Both the answer are positive. I can understand i) is positive but not ii), as that means VQ > VP. I know this is what we get when we use the formulae V = Q/4ε°r. But my understanding near the source charge, the potential to do work should always be greater i.e Vp > VQ .

Electric potential at a place is defined as the potential of a unit +ve charge to do work when placed at that point and therefore point near the source would always have greater potential.What is wrong on my understanding?

Also, can't we take unit -ve charge as test charge, since it too has the same potential to do work as the unit +ve charge, only direction of work done is opposite.Thanks.
 

Attachments

  • potential.png
    potential.png
    3.3 KB · Views: 518
Physics news on Phys.org
rajeshmarndi said:
From the fig 1 & 2 in the attachment.
What is this supposed to be showing us? I am reading these as lines of charges without units for charge or distance given. I don't understand what the arrow is supposed to represent.
i) what is the sign of potential difference in fig.1 Vp – VQ
ii) And in fig.2 VQ – VP
If I take these points to be the locations of point charges than the PDs will be undefined.
For simplicity, let's take value at P,Q and R as in the figure(attach) for a unit +ve charge.

Both the answer are positive. I can understand i) is positive but not ii), as that means VQ > VP. I know this is what we get when we use the formulae V = Q/4ε°r. But my understanding near the source charge, the potential to do work should always be greater i.e Vp > VQ .
A +ve charge is attracted to a negative charge so you have to do work to take it away. Thus points close to a negative charge have a low potential compared with points a similar distance from the same strength positive charge.

The sign of the potential depends on your reference point.
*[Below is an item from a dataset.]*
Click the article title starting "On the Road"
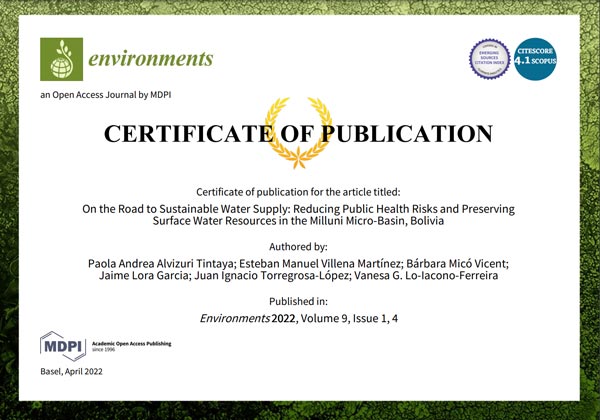Screen dimensions: 600x420 (299, 214)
Also, can't we take unit -ve charge as test charge, since it too has the same potential to do work as the unit +ve charge, only direction of work done is opposite.
Yes, that's quite valid ... the physics works out the same you just have to pay close attention to the signs. The shape of the potential vs space graph will just be upside down compared with the convention.
 
What is this supposed to be showing us? I am reading these as lines of charges without units for charge or distance given. I don't understand what the arrow is supposed to represent.
these arrows are line of electric field of +ve and -ve charge Q.
If I take these points to be the locations of point charges than the PDs will be undefined.
these are points where its potentials are Vp and Vq.
A +ve charge is attracted to a negative charge so you have to do work to take it away. Thus points close to a negative charge have a low potential compared with points a similar distance from the same strength positive charge.
This is where I am confused. Isn't the same work is done by the test charge if placed at that same point. That is same potential magnitude at same distance from the source. Only direction changes but since potential is a scalar quantity direction shouldn't matter.
 
Last edited:
these arrows are line of electric field of +ve and -ve charge Q.
Ah - so there is one charge indicated by the circles with the + and - sign respectively. Note: the letter Q is commonly used to denote a charge.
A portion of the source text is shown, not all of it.